6. En second lieu, en revanche, il résulte également de ce qui a été dit au point 4 qu'en jugeant que les outillages, autres installations et moyens matériels d'exploitation des établissements industriels mentionnés au 11° de l'article 1382 du code général des impôts s'entendent de ceux qui participent directement à l'activité industrielle de l'établissement et sont dissociables des immeubles, et en rejetant pour ce motif les demandes de la société requérante relatives à la chaufferie et à l'adaptateur électrique, le tribunal administratif a commis une erreur de droit. Par suite, sans qu'il soit besoin de se prononcer sur l'autre moyen soulevé sur ces points par ses pourvois, la société Mefro Wheels France est fondée à demander l'annulation des jugements attaqués en tant qu'ils se prononcent sur l'exclusion de la chaufferie et de l'adaptateur électrique de la base d'imposition à la taxe foncière sur les propriétés bâties.
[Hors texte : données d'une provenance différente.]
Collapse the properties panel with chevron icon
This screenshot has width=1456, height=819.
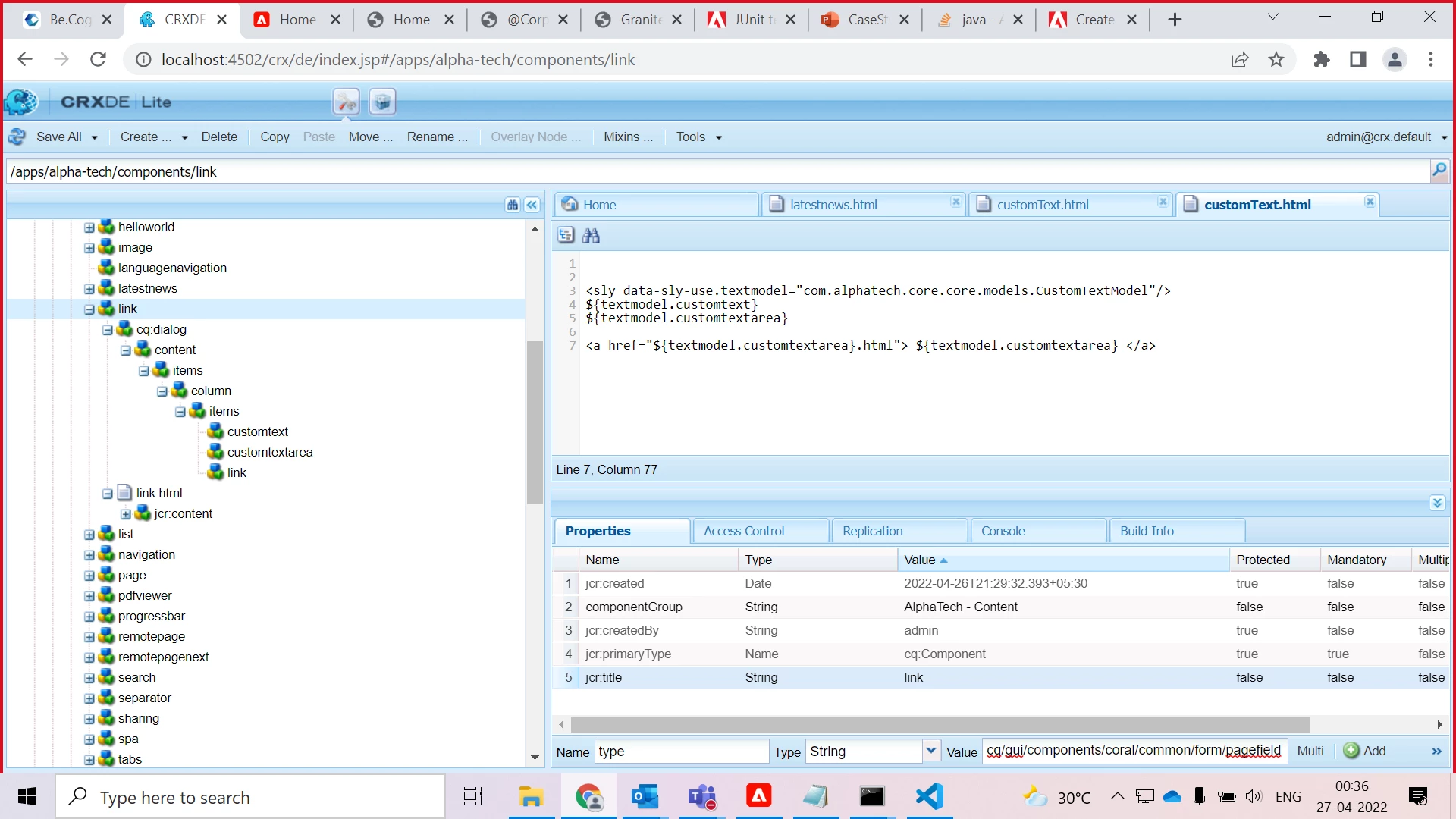coord(1437,503)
7. Il y a lieu, dans les circonstances de l'espèce, de mettre à la charge de l'Etat la somme de 3 000 euros à verser à la société Mefro Wheels France, au titre des dispositions de l'article L. 761-1 du code de justice administrative.

D E C I D E :

--------------

Article 1er : Les jugements du tribunal administratif de Châlons-en-Champagne du 17 décembre 2017 sont annulés en tant qu'ils se prononcent sur l'exclusion de la chaufferie et de l'adaptateur électrique de la base d'imposition à la taxe foncière sur les propriétés bâties.

Article 2 : Les affaires sont renvoyées, dans cette mesure, au tribunal administratif de Châlons-en-Champagne.

Article 3 : L'Etat versera à la société Mefro Wheels France une somme de 3 000 euros au titre de l'article L. 761-1 du code de justice administrative.

Article 4 : Le surplus des conclusions des pourvois de la société Mefro Wheels France est rejeté.

Article 5 : La présente décision sera notifiée à la société Mefro Wheels France et au ministre de l'économie, des finances et de la relance.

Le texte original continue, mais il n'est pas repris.